Tussen de onderzochte landen - de VS, Groot-Brittannië, Frankrijk, Duitsland, India, China en Australië - zitten vrij grote verschillen. China en India lopen voorop als het gaat om de mate en bereidheid van de toepassing van artificiële intelligentie, de vaardigheden om met ai om te gaan en initiatieven om het gebruik van ai uit te breiden. Australië scoort op deze terreinen 16 procentpunt lager dan koploper China.
Een mogelijke verklaring voor het feit dat China en India het hoogst scoren, moet volgens het rapport worden gezocht in de vaststelling dat deze landen relatief weinig verouderde systemen en bedrijfsprocessen gebruiken, waardoor het integreren van ai eenvoudiger is.
Het regionale hoofd van Infosys in Australië, Andree Growth, zei tegen The Guardian dat de Australische economie het risico loopt beduidend minder concurrerend te worden als er niet voortvarender aan de slag wordt gegaan met de toepassing, integratie en ontwikkeling van ai. Met name op het gebied van ai-vaardigheden loopt Australie volgens Groth achter op de overige landen.
Uit het onderzoek blijkt dat in totaal 64 procent van alle respondenten uit alle landen tezamen denkt dat de toekomst van hun organisatie valt of staat met de grootschalige toepassing van ai. Daarnaast stelt 53 procent van de ondervraagde leidinggevenden dat ethische bezwaren een rem zullen zetten op een effectieve toepassing van ai. Slechts 36 procent van de ondervraagden meldt dat hun organisaties de ethische problemen rondom ai hebben overwogen.

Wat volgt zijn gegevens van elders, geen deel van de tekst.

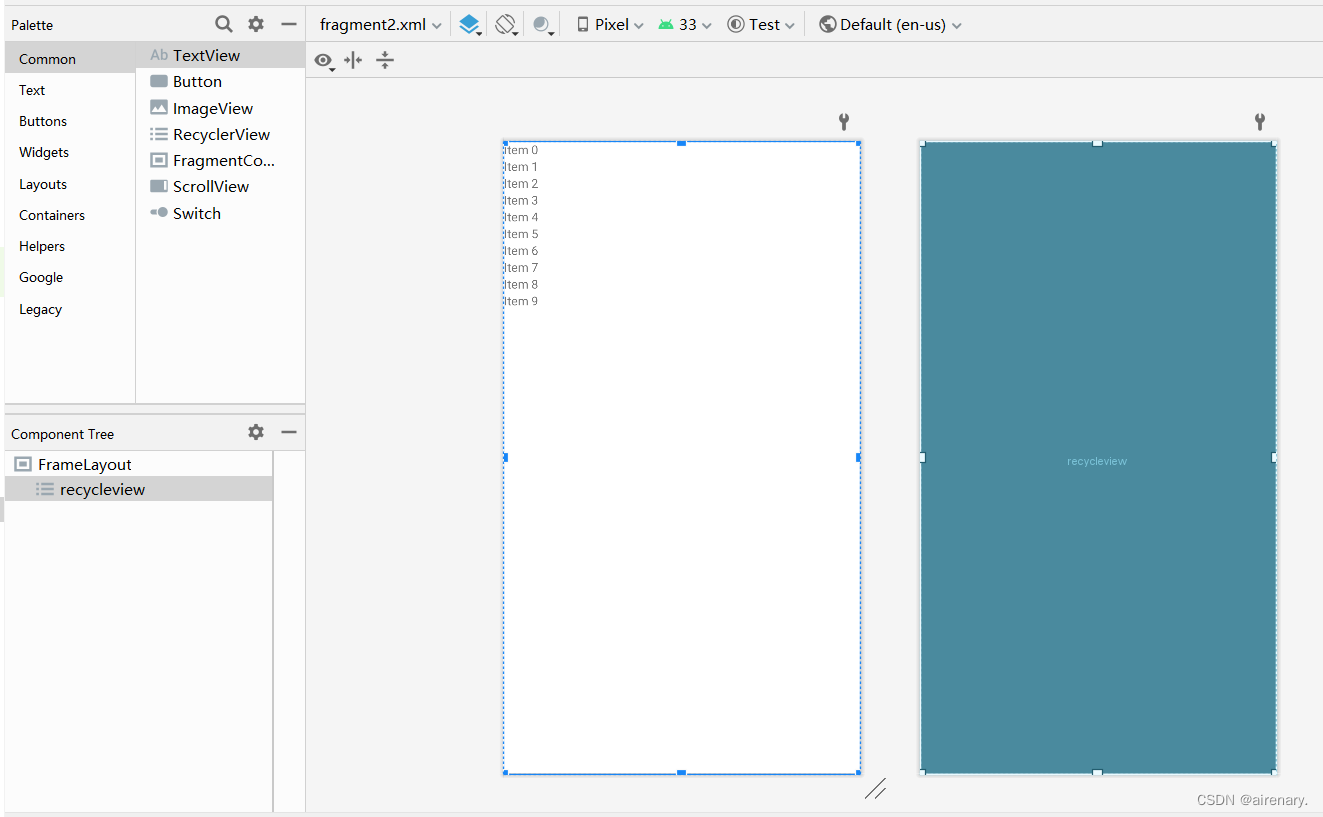The image size is (1323, 817).
Task: Open the API 33 version dropdown
Action: [x=684, y=23]
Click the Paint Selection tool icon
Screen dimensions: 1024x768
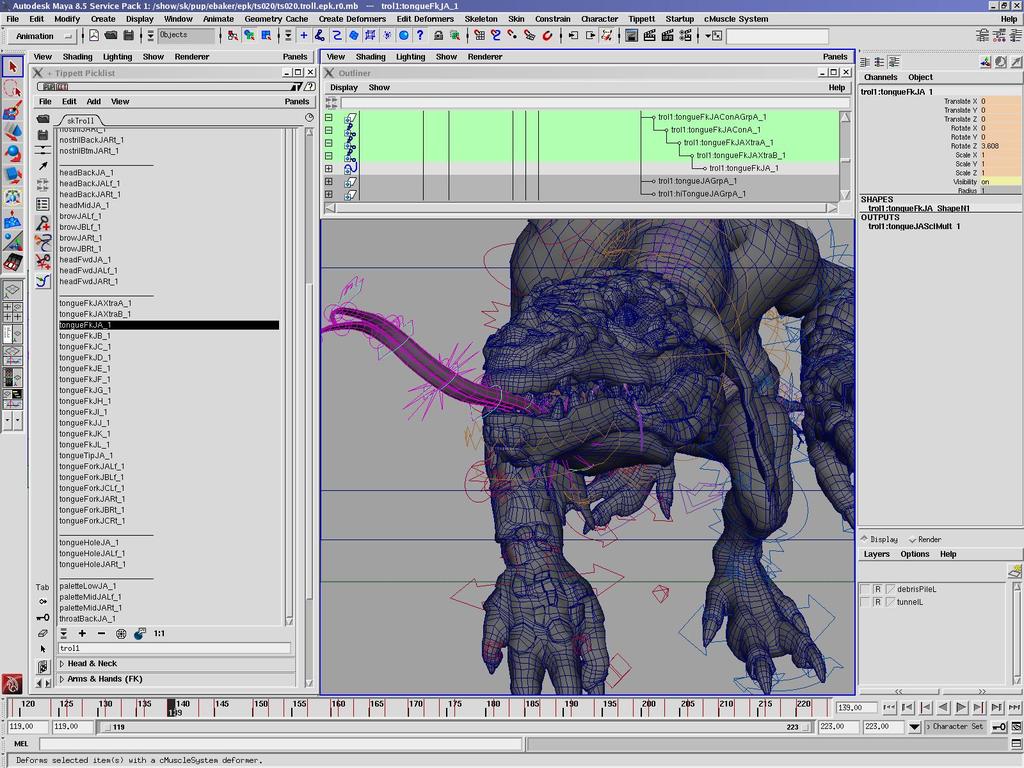point(13,110)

Het verlies van banen in de toekomst door de komst van ai lijkt volgens het onderzoek mee te vallen, aangezien 80 procent van de leidinggevenden zegt dat hun bedrijven werknemers zullen herplaatsen indien hun functie overbodig wordt door ai. Niettemin zegt 71 procent dat ai onvermijdelijk en ontwrichtend zal zijn. Wel vindt 70 procent dat ai positieve veranderingen in de maatschappij teweeg kan brengen.
In het onderzoek zijn 1600 leidinggevenden in de it-sector en het zakenleven geïnterviewd. Al deze leidinggevenden komen van verschillende bedrijven en organisaties uit allerlei sectoren. De bedrijven en organisaties uit het onderzoek hebben allemaal meer dan 1000 werknemers en een minimale jaaromzet van 500 miljoen dollar of meer.
Het onderzoek, dat vorige week werd gepresenteerd tijdens het World Economic Forum, is uitgevoerd in opdracht van Infosys. Het bedrijf heeft technologiemarktspecialist Vanson Bourne ingeschakeld om het onderzoek uit te voeren.
Het rapport citeert een ai-definitie van MIT-professor Marvin Minsky. Hij omschrijft ai als de wetenschap van machines taken laten uitvoeren die als intelligent worden beschouwd als ze door mensen zouden zijn uitgevoerd. Simpel gezegd is ai elke activiteit die eerst uitsluitend door een persoon kon worden uitgevoerd, maar nu ook door een computer kan worden gedaan. Voorbeelden hiervan zijn zelflerende machines, spraakherkenning en beeldherkenning.